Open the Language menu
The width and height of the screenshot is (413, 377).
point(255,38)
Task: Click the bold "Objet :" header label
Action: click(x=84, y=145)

* [Exercise brief] What is needed is an exact copy of the lines from the one containing "The width and" to the end of the data; please add nothing else.

* [Result]
The width and height of the screenshot is (413, 377).
point(255,38)
Task: Click the bold "Objet :" header label
Action: click(x=84, y=145)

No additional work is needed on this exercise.